Glancing through news headlines for a few minutes is enough to make a thinking person concerned about the future of the world and our future individually. Does your spiritual urgency translate to how you physically spend your time? Are you buying up the extra hours, making the most of them? Or are you wasting your life on digital illusions?

Everyone has the same amount of time to use every day. Often, your job or your school dictates how you spend the majority of your daily hours. But what you choose to do with your remaining hours matters—perhaps a lot more than you think. God doesn’t command you to do nothing but work and eat and sleep.

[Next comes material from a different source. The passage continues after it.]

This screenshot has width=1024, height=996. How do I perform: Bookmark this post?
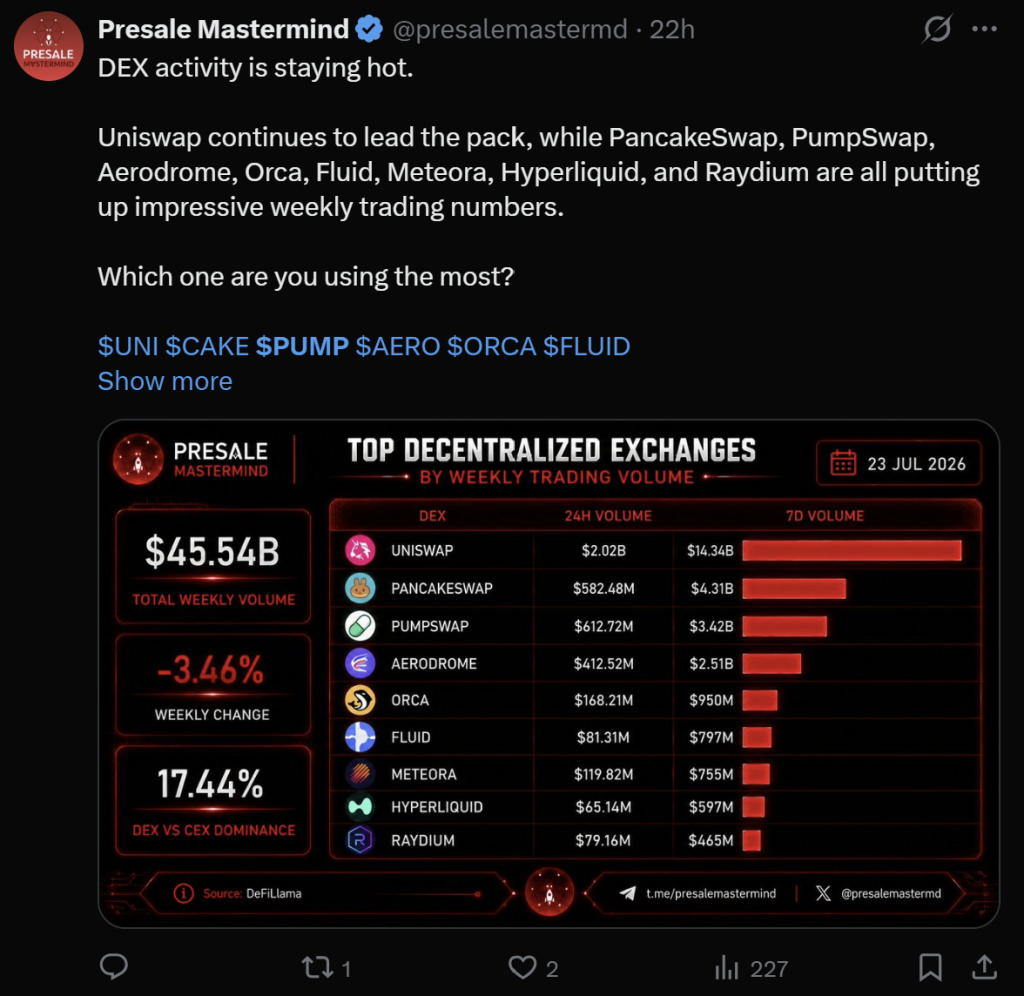pos(930,967)
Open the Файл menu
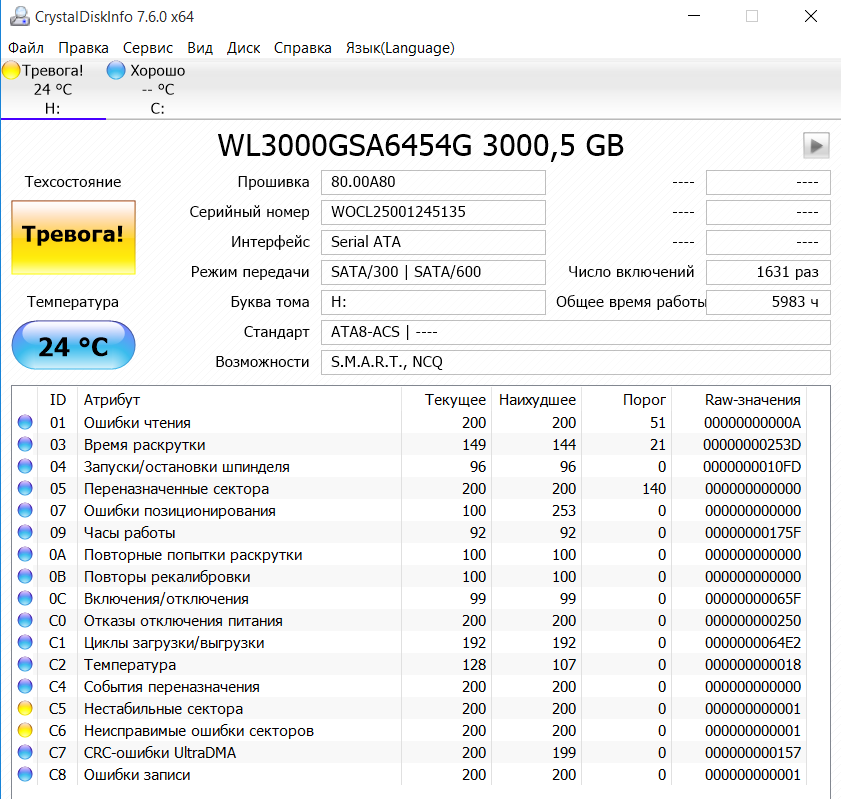 coord(26,48)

He wants you to live an abundant, joyful life and enjoy the fruits of your labor. That’s exactly why He wants you to use digital entertainment in an extremely wise and limited way.

Resist the easy path. Don’t be average. Don’t invest your life in a digital fantasy world. Challenge yourself, develop your skills. This is an evil age, and to experience the enjoyment, meaning and purpose for which you were created, you have to switch off the screen and redeem the time.